■ Work to complete: Go through the records, and copy each line in which the string "purple" is present.

** Opening Exercise input block **

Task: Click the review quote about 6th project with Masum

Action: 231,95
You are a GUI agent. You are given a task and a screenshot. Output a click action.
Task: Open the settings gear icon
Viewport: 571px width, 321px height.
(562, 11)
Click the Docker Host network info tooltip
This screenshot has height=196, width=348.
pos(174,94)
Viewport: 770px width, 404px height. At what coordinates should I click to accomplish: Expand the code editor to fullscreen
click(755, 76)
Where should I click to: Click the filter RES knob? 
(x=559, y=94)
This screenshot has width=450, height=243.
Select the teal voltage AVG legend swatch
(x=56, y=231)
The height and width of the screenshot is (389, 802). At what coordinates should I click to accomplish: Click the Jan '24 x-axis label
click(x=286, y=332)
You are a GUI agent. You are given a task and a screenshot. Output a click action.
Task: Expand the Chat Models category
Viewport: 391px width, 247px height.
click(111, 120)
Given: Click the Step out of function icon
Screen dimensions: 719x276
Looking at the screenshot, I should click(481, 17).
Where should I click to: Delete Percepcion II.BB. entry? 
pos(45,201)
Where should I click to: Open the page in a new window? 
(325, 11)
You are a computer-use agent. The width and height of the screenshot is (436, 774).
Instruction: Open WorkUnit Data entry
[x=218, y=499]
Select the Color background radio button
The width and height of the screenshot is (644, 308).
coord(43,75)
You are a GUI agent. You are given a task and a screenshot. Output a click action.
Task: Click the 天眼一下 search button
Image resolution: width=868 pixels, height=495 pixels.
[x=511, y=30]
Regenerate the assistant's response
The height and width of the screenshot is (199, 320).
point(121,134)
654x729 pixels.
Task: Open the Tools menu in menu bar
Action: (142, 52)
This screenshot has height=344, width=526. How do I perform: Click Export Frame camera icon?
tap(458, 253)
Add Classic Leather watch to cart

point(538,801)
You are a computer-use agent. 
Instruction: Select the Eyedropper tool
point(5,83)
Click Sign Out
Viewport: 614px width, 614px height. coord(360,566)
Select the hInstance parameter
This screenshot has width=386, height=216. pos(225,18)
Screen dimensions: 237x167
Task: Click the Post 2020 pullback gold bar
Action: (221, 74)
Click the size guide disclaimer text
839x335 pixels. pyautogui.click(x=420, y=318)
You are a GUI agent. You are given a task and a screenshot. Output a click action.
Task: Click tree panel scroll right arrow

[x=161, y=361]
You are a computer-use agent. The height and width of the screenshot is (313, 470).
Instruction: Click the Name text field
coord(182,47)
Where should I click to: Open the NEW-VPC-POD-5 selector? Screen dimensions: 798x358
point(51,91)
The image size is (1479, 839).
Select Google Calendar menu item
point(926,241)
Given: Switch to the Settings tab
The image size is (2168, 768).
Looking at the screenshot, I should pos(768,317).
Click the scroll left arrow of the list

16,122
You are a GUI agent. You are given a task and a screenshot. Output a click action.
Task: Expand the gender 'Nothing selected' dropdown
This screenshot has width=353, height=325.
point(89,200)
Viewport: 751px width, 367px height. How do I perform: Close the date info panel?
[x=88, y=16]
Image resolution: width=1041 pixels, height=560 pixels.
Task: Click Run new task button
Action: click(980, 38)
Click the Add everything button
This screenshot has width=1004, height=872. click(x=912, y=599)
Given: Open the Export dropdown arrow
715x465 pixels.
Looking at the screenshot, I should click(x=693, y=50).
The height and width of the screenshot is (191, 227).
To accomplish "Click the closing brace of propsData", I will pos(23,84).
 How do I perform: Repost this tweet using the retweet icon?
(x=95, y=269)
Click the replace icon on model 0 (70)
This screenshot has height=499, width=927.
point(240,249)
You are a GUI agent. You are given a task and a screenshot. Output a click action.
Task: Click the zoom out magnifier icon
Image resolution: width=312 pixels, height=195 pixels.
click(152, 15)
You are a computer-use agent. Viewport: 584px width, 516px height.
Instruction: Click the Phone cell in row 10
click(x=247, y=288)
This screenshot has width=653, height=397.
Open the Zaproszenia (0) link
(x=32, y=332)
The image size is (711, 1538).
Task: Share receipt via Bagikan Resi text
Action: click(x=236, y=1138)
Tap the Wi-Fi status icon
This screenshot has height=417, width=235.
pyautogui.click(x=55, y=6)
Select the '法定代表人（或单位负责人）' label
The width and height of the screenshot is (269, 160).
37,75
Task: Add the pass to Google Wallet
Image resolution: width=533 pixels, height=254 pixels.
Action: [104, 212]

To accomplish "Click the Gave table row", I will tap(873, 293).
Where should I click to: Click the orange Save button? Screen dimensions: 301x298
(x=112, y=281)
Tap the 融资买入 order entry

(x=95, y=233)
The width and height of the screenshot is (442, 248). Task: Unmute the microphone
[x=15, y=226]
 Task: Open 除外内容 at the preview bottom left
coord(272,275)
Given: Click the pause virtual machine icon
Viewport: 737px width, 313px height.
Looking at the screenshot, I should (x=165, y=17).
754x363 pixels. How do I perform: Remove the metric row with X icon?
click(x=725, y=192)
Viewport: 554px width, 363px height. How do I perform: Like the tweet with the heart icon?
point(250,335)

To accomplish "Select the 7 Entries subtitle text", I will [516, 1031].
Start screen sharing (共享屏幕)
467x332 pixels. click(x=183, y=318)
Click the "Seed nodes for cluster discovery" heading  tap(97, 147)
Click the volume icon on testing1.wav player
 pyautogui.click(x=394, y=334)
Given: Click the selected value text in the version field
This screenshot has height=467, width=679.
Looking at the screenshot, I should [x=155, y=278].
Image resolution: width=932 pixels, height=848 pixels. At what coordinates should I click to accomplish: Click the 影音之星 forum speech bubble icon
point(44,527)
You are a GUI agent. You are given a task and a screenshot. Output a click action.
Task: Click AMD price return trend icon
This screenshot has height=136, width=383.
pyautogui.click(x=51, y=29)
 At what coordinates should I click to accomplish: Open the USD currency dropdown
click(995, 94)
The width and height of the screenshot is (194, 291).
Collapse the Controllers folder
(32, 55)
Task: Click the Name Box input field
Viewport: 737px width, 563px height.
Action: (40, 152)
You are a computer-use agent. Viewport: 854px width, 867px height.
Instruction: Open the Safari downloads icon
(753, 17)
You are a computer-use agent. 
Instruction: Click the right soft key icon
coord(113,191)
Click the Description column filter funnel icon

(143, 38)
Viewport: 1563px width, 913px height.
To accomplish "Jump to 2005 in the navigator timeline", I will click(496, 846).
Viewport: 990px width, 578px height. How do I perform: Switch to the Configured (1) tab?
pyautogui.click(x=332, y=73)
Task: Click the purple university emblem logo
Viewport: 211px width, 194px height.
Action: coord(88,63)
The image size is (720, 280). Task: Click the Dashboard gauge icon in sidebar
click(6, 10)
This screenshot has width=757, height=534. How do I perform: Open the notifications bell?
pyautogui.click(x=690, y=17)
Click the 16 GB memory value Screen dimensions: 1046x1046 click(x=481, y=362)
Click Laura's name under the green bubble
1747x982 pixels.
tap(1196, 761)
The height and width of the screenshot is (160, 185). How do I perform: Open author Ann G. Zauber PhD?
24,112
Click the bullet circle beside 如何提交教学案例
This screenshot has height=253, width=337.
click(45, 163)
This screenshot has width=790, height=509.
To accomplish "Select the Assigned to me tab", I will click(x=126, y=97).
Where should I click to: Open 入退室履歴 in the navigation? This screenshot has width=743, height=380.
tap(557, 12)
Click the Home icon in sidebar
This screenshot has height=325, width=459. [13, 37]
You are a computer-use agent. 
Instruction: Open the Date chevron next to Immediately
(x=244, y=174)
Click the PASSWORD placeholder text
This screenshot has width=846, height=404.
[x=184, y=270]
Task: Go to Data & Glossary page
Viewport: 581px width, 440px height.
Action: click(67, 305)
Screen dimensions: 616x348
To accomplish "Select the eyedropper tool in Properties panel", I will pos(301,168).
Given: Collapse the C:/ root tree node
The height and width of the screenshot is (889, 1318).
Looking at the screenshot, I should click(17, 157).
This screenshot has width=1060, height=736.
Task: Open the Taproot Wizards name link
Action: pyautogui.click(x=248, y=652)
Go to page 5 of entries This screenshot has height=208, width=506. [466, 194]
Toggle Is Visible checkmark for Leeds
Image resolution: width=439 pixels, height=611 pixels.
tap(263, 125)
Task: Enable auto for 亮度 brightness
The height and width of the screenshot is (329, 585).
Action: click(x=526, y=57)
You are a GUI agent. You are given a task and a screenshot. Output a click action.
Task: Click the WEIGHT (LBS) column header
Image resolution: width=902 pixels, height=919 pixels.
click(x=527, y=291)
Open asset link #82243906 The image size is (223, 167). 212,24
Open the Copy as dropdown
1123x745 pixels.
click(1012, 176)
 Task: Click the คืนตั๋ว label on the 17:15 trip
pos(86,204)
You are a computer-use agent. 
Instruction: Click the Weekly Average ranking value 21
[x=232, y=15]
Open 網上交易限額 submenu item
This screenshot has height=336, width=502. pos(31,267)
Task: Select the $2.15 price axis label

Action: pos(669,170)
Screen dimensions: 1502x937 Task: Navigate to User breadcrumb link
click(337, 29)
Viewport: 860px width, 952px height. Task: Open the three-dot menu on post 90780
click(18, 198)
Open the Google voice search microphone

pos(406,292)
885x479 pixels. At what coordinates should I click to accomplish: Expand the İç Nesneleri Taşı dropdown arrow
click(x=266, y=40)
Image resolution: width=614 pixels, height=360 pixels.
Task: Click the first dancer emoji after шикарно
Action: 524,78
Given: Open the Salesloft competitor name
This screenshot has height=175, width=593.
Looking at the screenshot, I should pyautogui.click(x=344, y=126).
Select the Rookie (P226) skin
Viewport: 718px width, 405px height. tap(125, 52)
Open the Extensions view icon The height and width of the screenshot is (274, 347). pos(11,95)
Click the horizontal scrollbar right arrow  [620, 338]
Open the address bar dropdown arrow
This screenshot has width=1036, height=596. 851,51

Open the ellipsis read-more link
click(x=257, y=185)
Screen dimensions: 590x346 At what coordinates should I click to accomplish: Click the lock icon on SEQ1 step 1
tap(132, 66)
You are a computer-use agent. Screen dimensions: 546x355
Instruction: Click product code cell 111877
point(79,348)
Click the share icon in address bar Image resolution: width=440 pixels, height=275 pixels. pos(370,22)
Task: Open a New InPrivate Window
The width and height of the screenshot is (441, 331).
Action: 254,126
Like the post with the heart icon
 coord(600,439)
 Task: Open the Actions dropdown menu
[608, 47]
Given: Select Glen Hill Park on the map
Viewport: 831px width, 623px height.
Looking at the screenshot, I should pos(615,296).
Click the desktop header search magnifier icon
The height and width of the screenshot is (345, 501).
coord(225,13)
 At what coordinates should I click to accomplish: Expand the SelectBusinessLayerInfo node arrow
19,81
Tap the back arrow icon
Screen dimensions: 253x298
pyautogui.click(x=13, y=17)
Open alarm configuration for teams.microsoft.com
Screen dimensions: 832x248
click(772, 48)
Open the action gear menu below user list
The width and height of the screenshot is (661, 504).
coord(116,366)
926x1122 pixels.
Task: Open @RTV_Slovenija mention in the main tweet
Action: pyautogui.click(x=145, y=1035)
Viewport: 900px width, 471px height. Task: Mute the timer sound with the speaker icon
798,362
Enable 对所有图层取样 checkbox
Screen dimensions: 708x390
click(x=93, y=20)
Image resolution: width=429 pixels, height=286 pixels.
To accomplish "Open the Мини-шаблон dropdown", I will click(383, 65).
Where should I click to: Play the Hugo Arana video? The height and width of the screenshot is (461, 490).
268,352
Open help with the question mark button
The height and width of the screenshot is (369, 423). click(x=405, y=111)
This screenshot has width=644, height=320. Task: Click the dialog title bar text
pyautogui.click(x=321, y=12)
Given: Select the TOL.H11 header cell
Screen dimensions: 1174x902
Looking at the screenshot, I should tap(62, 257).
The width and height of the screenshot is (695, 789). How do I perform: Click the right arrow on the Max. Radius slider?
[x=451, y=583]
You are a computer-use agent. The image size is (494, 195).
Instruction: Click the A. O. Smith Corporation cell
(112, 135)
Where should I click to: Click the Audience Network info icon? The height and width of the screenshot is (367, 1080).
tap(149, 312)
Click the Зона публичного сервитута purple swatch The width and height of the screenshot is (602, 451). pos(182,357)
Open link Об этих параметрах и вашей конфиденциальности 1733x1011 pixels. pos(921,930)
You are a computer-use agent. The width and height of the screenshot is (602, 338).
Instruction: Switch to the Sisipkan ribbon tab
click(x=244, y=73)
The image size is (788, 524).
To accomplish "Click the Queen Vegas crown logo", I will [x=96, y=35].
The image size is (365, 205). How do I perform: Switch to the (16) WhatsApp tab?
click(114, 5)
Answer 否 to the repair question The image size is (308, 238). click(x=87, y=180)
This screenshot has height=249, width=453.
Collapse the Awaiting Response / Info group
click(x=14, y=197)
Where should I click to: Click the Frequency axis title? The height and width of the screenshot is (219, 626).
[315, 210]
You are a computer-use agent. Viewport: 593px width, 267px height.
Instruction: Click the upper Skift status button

** Closing Exercise input block **

■ Answer box:
Task: Click the purple university emblem logo
Click the Зона публичного сервитута purple swatch The width and height of the screenshot is (602, 451). pos(182,357)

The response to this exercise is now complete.